My year has taken a sharp, unexpected turn.  In my planning for a year where I solve my trajectory problems, it seems the universe decided I should first deal with my past.  This is not necessarily a bad thing, except that most of my unresolved issues from the past involve either large sums of money or large sums of emotional stress.  Dealing with my past is a much bigger burden than running from it, and I suppose it is time for me to tighten the belt, as they say.  
 
Honestly, I was focused on the injustice of it all.  I had made up my mind that involving people in my life was the primary cause of my stress.  I was angry with people in my past for their lack of obligation to my family, for their lies, for their deception and for the fact that they were off living stable, sustainable lives while I was left to clean up the mess.  Financial struggles are a strange animal.  Some days I feel I can’t breathe and that I am moments away from having everything taken from me.  Other days, I really just don’t care anymore.  Instead of cowering, I strut around with this bold, cavalier attitude of, “Come get me assholes!  Take it all and relieve me of the worry!”  There seems to be no middle road for my feelings toward debt.
I spent a few informative hours with my good friends last weekend after a very full week of family holiday visits and travel.  We discussed a paralyzing fear that intermittently stonewalls my daily functioning, usually after a traumatic experience.  The trigger event, this time, was a dirty jerk on vacation who decided I should be followed and called like some kind of animal.  The event was frightening beyond any I had experienced in many years, thus opening up a black jar in my mind where I had stashed the pain of my past.  Though black jars are effective for hiding pain from the minds eye, the pain is never properly sorted.  Frightening encounters that creep into my solitude, wearing familiar colors and scents, can break open the black jar.  The ensuing battle is an emotional armageddon.

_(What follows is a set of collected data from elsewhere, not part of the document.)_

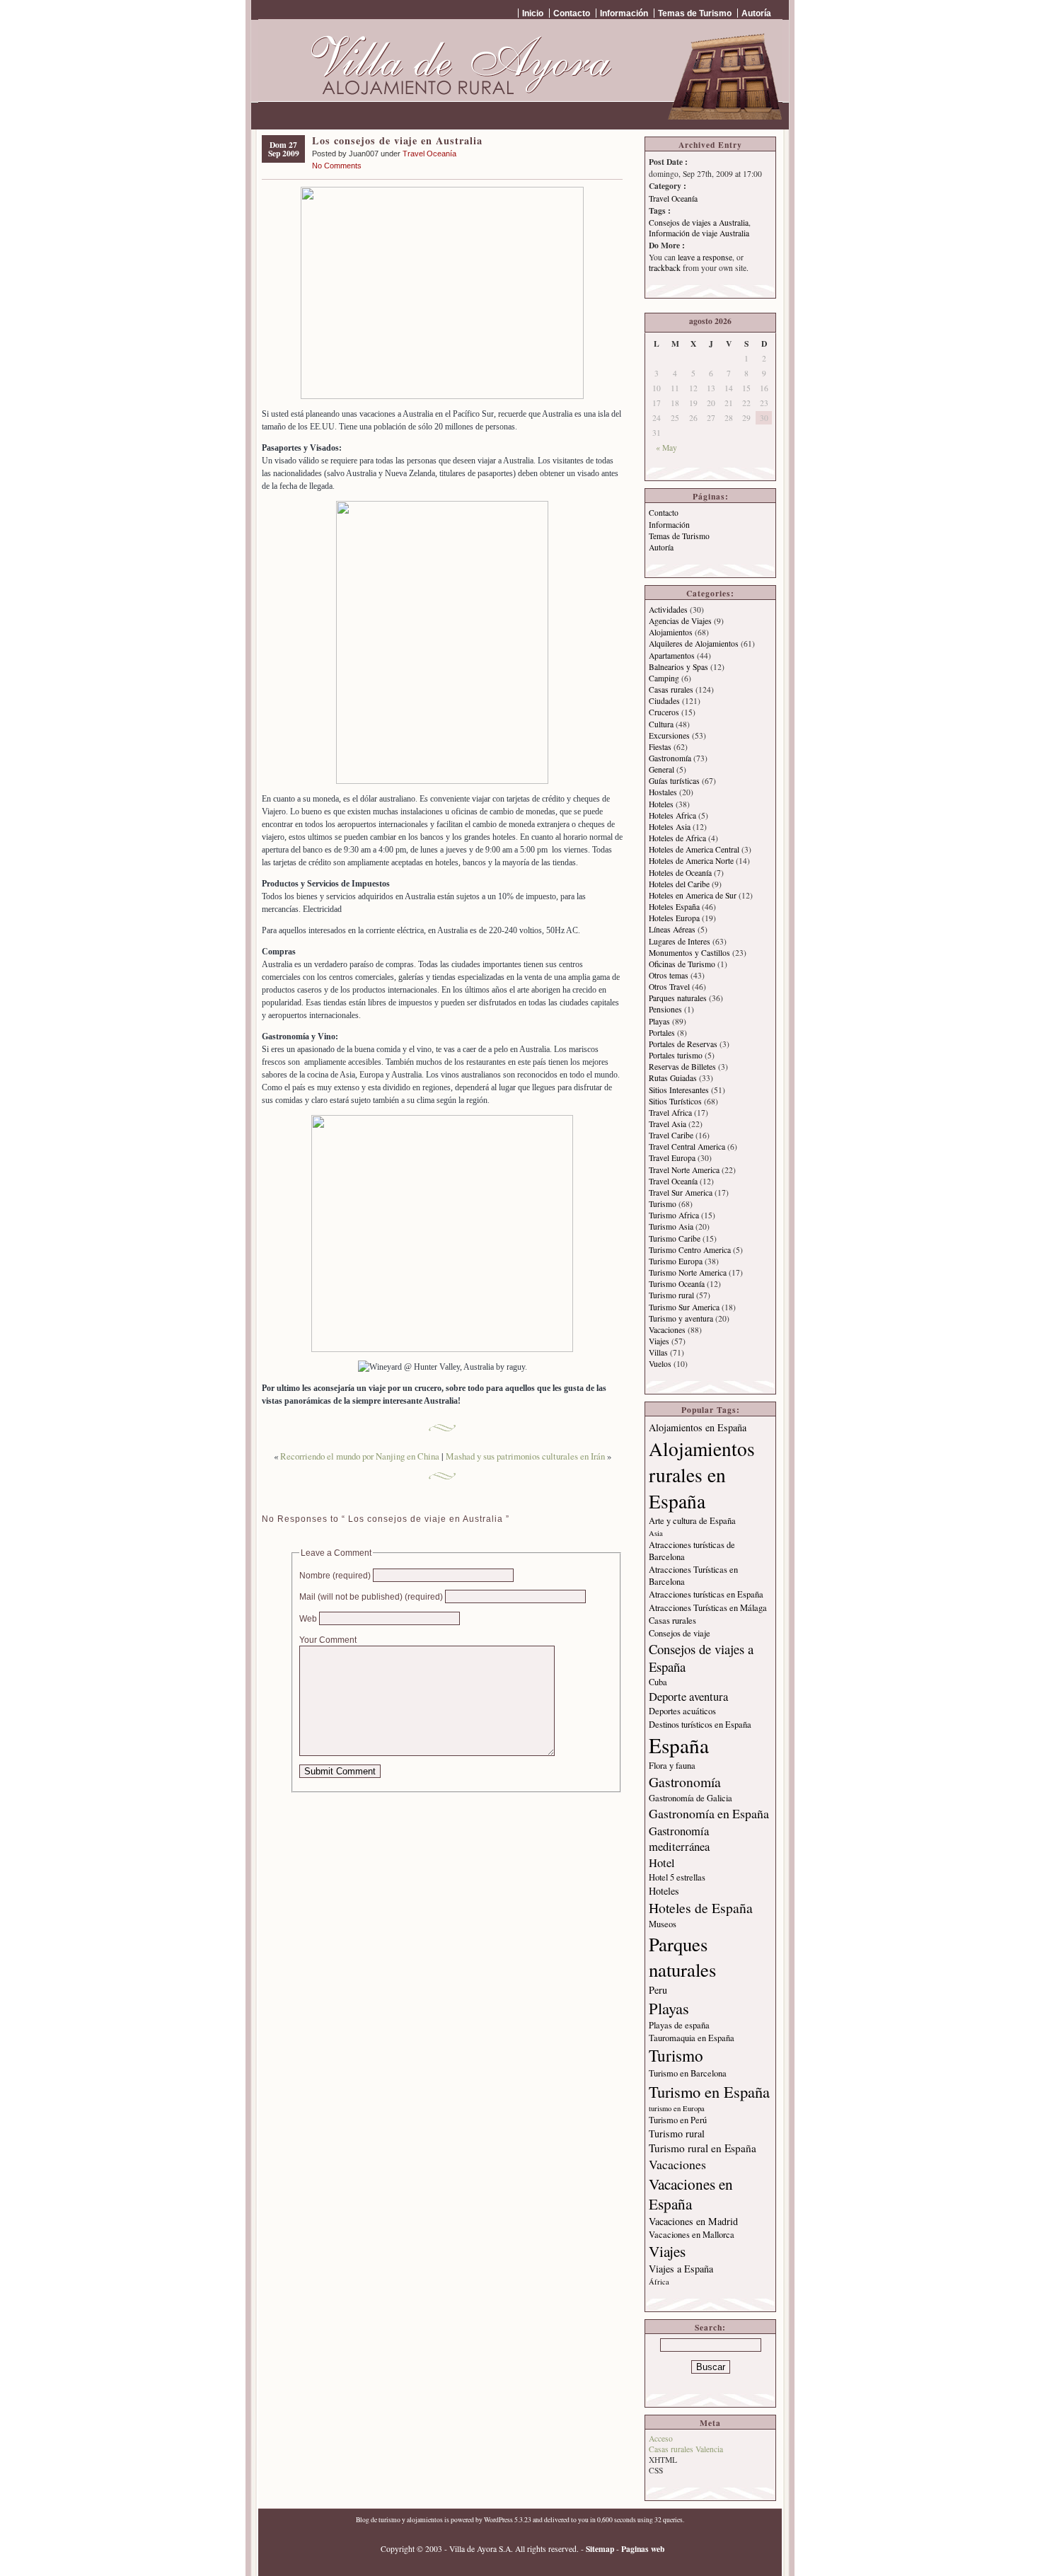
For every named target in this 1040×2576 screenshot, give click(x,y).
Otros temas (668, 975)
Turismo (662, 1204)
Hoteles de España (701, 1907)
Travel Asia (667, 1124)
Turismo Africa (674, 1215)
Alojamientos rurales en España (702, 1475)
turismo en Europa (677, 2108)
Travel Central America (687, 1146)
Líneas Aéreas (672, 929)
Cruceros (664, 712)
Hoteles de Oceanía (680, 872)
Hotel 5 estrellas (677, 1877)
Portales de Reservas (683, 1044)
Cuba (658, 1682)
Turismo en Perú (678, 2120)
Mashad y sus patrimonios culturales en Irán (525, 1456)
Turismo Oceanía (677, 1283)
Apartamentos (672, 655)
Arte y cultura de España (692, 1521)
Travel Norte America (684, 1170)
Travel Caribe (671, 1135)
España (679, 1745)
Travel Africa (670, 1112)
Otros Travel (669, 986)
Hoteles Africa (672, 815)
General (661, 769)
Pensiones (665, 1009)
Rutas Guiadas (673, 1078)
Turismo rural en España (702, 2148)
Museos (662, 1924)
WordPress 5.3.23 (507, 2519)
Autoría (756, 13)
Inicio (532, 13)
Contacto (571, 13)
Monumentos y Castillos (689, 952)
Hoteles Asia (670, 826)
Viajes (659, 1341)
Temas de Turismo (695, 13)
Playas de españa (679, 2025)
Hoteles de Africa (677, 838)
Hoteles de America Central (694, 849)
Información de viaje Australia (699, 233)
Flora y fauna (672, 1766)
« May (666, 447)
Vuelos (660, 1363)
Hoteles (661, 804)
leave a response (705, 257)
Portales (662, 1032)
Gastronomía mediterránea (679, 1838)
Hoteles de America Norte (691, 860)
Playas (659, 1021)
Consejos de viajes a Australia (699, 222)
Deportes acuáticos (682, 1711)
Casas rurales (671, 689)
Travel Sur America (680, 1192)
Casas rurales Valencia (686, 2449)
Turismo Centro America (690, 1249)
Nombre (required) (335, 1575)
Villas (658, 1352)
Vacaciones (667, 1329)
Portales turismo (676, 1055)
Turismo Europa (676, 1261)
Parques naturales (678, 998)
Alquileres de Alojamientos (694, 643)
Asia (656, 1533)
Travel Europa (672, 1158)
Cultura (661, 724)
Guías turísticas (674, 780)
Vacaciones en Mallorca (691, 2235)
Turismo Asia (671, 1226)
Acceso (661, 2438)
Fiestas (660, 746)
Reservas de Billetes (682, 1066)
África (659, 2282)
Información (624, 13)
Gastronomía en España (709, 1813)
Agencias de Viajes (680, 621)
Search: (710, 2327)
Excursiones (669, 735)
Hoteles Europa (674, 918)
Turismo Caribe (674, 1238)
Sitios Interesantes (679, 1090)
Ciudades (664, 700)
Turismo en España (709, 2091)
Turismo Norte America (688, 1272)
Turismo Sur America (684, 1307)
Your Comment (328, 1639)
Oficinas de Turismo (682, 964)
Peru (658, 1990)
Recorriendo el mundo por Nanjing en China (359, 1456)
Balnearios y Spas (678, 667)
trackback (665, 267)
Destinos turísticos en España (700, 1725)
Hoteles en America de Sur (692, 895)
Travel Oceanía (429, 153)
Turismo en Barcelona (688, 2073)
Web (308, 1618)
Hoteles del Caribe (679, 884)
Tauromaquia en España (691, 2038)
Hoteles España (674, 906)
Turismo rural (671, 1295)
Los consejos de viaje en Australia (397, 140)
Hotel (662, 1863)
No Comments (337, 165)
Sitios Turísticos (675, 1101)
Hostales (663, 792)
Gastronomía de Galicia (690, 1798)
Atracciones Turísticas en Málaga (708, 1608)
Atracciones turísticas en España (706, 1594)
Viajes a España (681, 2268)
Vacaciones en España (691, 2194)
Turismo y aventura (681, 1318)
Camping (664, 678)
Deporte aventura (688, 1696)
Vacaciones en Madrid (693, 2221)
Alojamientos (671, 632)
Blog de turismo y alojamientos (399, 2519)
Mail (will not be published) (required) (371, 1596)
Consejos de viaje (679, 1633)
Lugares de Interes (679, 941)
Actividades (668, 609)
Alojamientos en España (697, 1427)
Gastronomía (670, 758)
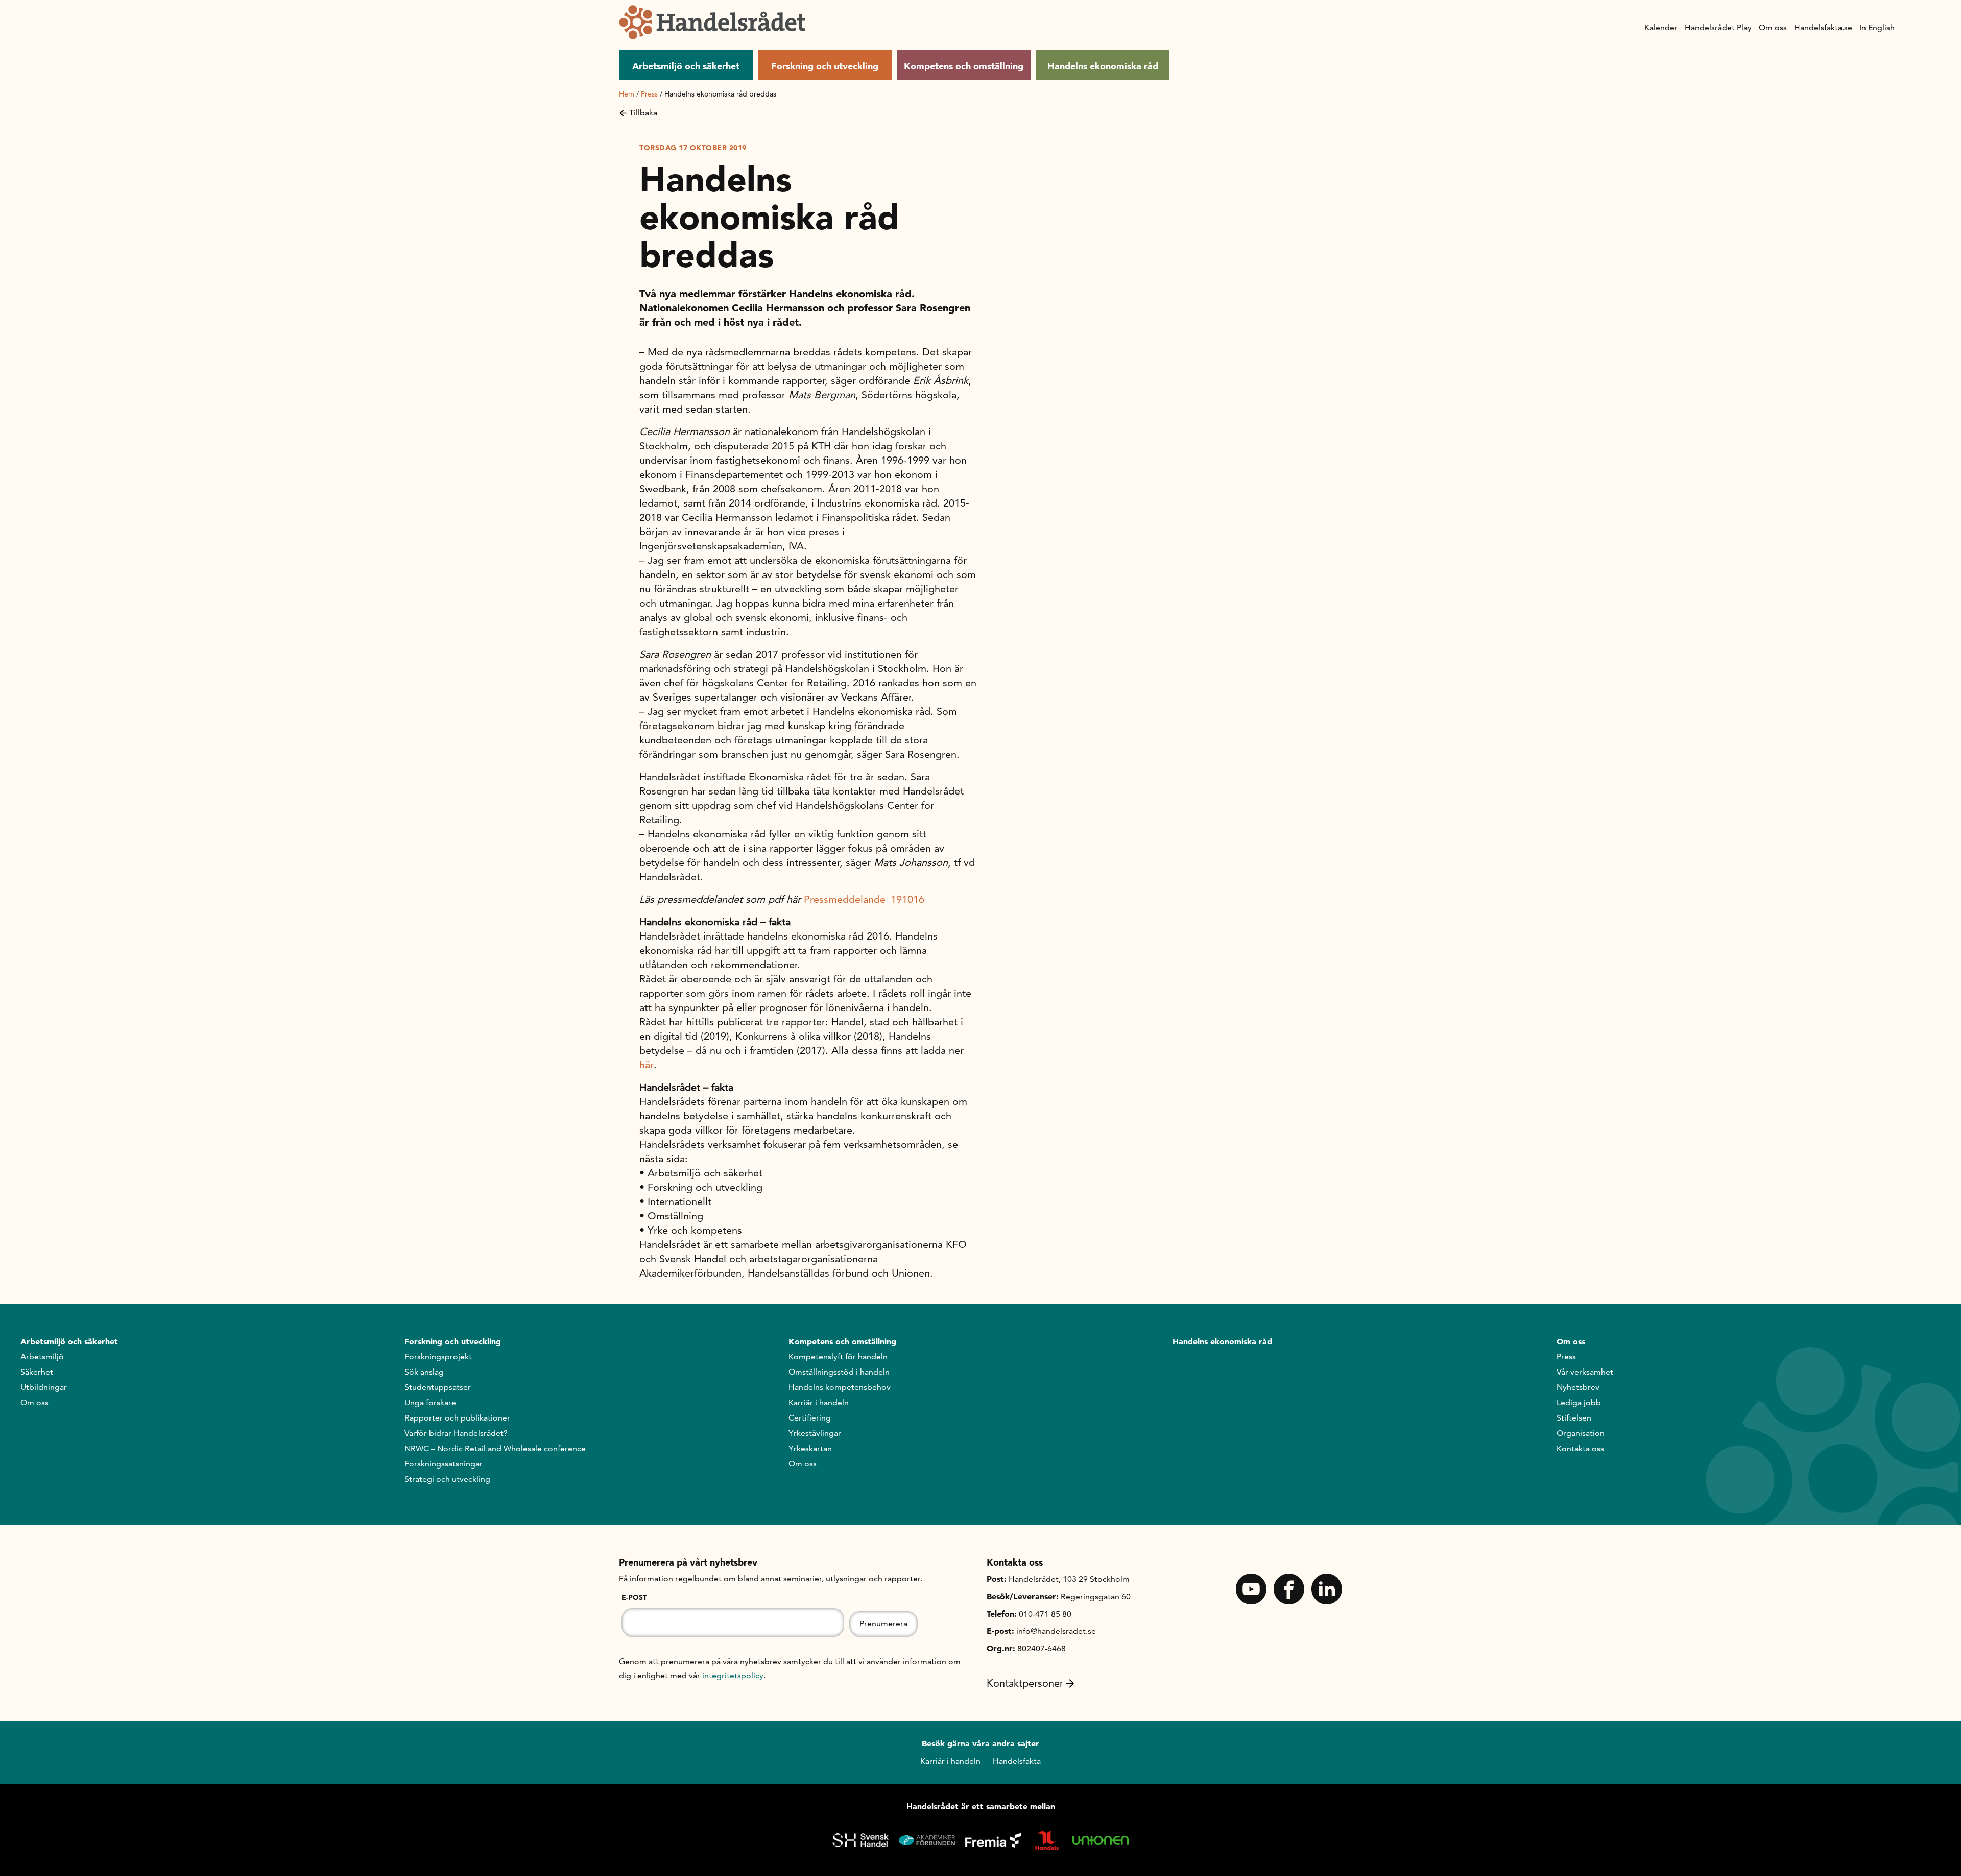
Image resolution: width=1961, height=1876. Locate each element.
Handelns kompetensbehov (839, 1387)
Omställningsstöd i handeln (839, 1372)
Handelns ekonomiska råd (1102, 66)
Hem (626, 94)
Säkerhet (36, 1372)
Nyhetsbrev (1578, 1387)
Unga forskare (430, 1402)
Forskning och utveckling (824, 66)
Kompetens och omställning (963, 66)
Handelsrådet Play (1718, 27)
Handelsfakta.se (1823, 27)
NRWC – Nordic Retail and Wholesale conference (495, 1448)
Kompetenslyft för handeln (838, 1356)
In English (1877, 27)
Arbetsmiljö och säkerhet (685, 66)
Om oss (1773, 27)
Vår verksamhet (1585, 1372)
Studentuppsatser (437, 1387)
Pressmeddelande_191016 (864, 899)
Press (649, 94)
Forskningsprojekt (438, 1356)
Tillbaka (643, 112)
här (646, 1065)
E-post (634, 1597)
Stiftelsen (1574, 1418)
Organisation (1581, 1433)
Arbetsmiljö (42, 1356)
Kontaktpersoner (1025, 1683)
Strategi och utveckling (447, 1479)
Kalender (1661, 27)
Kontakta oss (1580, 1448)
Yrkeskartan (810, 1448)
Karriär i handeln (818, 1402)
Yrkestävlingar (814, 1433)
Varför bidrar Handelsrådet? (456, 1433)
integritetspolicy (732, 1675)
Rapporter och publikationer (457, 1418)
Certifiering (809, 1418)
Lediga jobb (1579, 1402)
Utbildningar (43, 1387)
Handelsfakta (1017, 1761)
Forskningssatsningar (443, 1464)
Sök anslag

The final catalyst is this underlying urge to journey west.  Since leaving LA a year ago, I cannot seem to think of anything else.  My body is slowly consumed by this desire to live in the bustling city of arts, film and creativity.  Out west, the shore sings in pleasant keys, the ground vibrates in even tones and all of this is in total synchronicity with my own biorhythmic symphony.  Much like the albatross, I was once queen of the sky, until I crashed landed, breaking my wing.  As a bird who broke her wing long ago, I have not yet harnessed the idea that I could fly again, if I would only trust my feet to leave the ground.
 
With collection calls 10 to 15 times a day, funds falling short of day to day living costs, broken black jars and wrought with a desire to fly again, it is no wonder that I relapsed through night terrors this past week.  I think even people of the neurotypical variety would struggle to press together all these layers into a coherent fabric.  All I am trying to do is set my children up for the adventurous life they deserve and to avoid a life where I die alone.